Task instructions
Express the data below as a JSON list of strings, one string per line, starting with the line that contains "now (765, 705)" and going on through the line that contains "History (411, 128)", both included. Cover only those lines and leave out any blank ones.

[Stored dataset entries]
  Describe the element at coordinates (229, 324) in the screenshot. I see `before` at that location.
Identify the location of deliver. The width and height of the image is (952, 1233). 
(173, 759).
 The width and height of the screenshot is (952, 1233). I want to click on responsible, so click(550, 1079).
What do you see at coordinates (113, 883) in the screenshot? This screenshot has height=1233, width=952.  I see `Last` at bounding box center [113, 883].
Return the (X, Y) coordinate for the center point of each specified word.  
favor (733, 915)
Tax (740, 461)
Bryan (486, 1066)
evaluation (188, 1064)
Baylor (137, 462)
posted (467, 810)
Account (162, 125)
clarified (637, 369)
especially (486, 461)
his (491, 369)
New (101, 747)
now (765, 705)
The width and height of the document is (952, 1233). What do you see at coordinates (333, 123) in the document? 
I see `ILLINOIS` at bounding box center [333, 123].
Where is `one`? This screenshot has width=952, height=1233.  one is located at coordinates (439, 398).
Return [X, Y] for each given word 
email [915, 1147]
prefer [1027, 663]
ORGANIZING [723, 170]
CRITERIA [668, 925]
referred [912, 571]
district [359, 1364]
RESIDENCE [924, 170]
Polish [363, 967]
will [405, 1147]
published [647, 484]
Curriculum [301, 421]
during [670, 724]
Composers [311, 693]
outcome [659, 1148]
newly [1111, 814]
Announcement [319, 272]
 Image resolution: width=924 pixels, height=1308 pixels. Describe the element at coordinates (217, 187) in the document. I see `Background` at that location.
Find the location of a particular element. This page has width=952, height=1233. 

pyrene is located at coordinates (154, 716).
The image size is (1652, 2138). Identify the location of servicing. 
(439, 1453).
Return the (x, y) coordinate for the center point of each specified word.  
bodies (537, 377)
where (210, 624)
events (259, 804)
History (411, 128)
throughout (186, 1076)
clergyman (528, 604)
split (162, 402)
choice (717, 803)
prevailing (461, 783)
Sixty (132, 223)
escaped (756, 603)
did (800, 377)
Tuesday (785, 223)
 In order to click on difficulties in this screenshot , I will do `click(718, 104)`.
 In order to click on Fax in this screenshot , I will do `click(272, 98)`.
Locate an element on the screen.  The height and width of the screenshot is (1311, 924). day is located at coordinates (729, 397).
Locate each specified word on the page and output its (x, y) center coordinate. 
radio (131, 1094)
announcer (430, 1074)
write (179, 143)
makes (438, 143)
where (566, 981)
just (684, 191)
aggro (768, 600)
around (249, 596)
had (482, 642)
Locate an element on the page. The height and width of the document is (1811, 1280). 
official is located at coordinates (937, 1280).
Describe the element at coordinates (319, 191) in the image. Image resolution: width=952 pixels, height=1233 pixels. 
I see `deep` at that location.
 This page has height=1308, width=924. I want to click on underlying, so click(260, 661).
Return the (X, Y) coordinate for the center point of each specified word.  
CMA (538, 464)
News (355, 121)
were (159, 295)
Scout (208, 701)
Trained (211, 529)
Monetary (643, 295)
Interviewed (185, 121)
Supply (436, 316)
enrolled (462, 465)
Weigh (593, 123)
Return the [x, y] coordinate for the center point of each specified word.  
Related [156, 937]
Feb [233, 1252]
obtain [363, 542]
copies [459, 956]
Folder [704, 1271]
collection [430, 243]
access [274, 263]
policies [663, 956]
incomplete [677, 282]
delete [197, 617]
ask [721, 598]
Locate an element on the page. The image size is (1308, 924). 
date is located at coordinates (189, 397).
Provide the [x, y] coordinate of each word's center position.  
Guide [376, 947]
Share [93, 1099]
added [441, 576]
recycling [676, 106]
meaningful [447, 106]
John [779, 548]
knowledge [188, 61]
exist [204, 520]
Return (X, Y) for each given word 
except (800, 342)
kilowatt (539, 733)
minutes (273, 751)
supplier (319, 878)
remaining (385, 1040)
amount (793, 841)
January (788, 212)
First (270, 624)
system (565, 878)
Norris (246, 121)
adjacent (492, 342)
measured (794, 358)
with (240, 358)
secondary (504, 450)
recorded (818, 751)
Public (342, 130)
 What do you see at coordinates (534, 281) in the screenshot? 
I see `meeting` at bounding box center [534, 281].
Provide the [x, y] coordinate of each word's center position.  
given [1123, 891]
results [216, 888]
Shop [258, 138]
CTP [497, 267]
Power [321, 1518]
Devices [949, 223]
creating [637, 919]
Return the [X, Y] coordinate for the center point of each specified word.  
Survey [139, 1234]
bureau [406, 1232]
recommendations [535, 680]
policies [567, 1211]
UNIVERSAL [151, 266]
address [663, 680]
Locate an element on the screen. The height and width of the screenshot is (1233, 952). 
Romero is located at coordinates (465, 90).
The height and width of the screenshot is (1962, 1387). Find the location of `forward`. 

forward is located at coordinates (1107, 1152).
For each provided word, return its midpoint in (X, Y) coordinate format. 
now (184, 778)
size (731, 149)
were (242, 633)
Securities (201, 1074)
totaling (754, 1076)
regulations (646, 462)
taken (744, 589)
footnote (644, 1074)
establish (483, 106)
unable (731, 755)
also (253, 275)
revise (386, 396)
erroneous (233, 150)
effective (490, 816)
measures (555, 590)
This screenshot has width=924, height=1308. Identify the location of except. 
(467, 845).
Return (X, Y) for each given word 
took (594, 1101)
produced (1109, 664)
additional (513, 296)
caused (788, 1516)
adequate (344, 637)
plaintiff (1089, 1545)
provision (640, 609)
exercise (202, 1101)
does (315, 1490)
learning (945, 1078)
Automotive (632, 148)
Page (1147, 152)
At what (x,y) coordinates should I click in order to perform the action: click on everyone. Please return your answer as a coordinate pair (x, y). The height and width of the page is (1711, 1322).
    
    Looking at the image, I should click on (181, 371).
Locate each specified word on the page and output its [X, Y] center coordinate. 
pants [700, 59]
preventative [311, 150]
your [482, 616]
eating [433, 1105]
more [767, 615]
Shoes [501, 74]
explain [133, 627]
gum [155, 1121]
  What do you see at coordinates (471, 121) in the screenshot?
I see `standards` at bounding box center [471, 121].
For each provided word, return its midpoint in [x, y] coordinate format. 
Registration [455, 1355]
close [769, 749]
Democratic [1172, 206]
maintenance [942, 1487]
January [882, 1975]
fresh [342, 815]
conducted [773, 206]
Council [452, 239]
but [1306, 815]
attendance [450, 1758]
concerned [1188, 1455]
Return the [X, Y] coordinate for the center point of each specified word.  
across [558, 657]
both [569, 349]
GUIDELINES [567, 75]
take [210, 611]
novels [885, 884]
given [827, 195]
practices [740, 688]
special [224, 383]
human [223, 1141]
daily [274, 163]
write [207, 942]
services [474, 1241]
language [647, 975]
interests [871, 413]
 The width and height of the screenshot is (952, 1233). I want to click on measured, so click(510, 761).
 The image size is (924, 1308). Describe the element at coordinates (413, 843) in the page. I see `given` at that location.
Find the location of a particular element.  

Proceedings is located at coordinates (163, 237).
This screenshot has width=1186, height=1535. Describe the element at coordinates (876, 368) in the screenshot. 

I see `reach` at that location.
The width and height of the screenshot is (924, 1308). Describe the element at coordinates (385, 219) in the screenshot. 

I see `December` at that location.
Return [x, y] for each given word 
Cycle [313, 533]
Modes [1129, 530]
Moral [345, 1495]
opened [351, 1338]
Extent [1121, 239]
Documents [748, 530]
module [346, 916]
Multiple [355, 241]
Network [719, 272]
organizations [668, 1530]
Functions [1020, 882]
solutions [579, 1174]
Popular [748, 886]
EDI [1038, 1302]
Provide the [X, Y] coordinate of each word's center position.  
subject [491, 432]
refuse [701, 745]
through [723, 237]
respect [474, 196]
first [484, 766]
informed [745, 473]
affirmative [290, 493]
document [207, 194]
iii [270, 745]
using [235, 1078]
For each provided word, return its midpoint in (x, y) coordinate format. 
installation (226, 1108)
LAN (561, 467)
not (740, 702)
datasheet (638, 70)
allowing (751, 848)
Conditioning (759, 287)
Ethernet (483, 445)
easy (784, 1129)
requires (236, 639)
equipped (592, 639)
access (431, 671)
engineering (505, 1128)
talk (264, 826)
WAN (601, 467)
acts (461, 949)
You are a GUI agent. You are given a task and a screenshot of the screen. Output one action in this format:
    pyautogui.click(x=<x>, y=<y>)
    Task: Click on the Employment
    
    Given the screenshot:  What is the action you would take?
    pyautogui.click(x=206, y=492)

Problem solution
[
  "now (765, 705)",
  "The width and height of the document is (952, 1233). What do you see at coordinates (333, 123) in the document? ",
  "I see `ILLINOIS` at bounding box center [333, 123].",
  "Where is `one`? This screenshot has width=952, height=1233.  one is located at coordinates (439, 398).",
  "Return [X, Y] for each given word ",
  "email [915, 1147]",
  "prefer [1027, 663]",
  "ORGANIZING [723, 170]",
  "CRITERIA [668, 925]",
  "referred [912, 571]",
  "district [359, 1364]",
  "RESIDENCE [924, 170]",
  "Polish [363, 967]",
  "will [405, 1147]",
  "published [647, 484]",
  "Curriculum [301, 421]",
  "during [670, 724]",
  "Composers [311, 693]",
  "outcome [659, 1148]",
  "newly [1111, 814]",
  "Announcement [319, 272]",
  " Image resolution: width=924 pixels, height=1308 pixels. Describe the element at coordinates (217, 187) in the document. I see `Background` at that location.",
  "Find the location of a particular element. This page has width=952, height=1233. ",
  "pyrene is located at coordinates (154, 716).",
  "The image size is (1652, 2138). Identify the location of servicing. ",
  "(439, 1453).",
  "Return the (x, y) coordinate for the center point of each specified word.  ",
  "bodies (537, 377)",
  "where (210, 624)",
  "events (259, 804)",
  "History (411, 128)"
]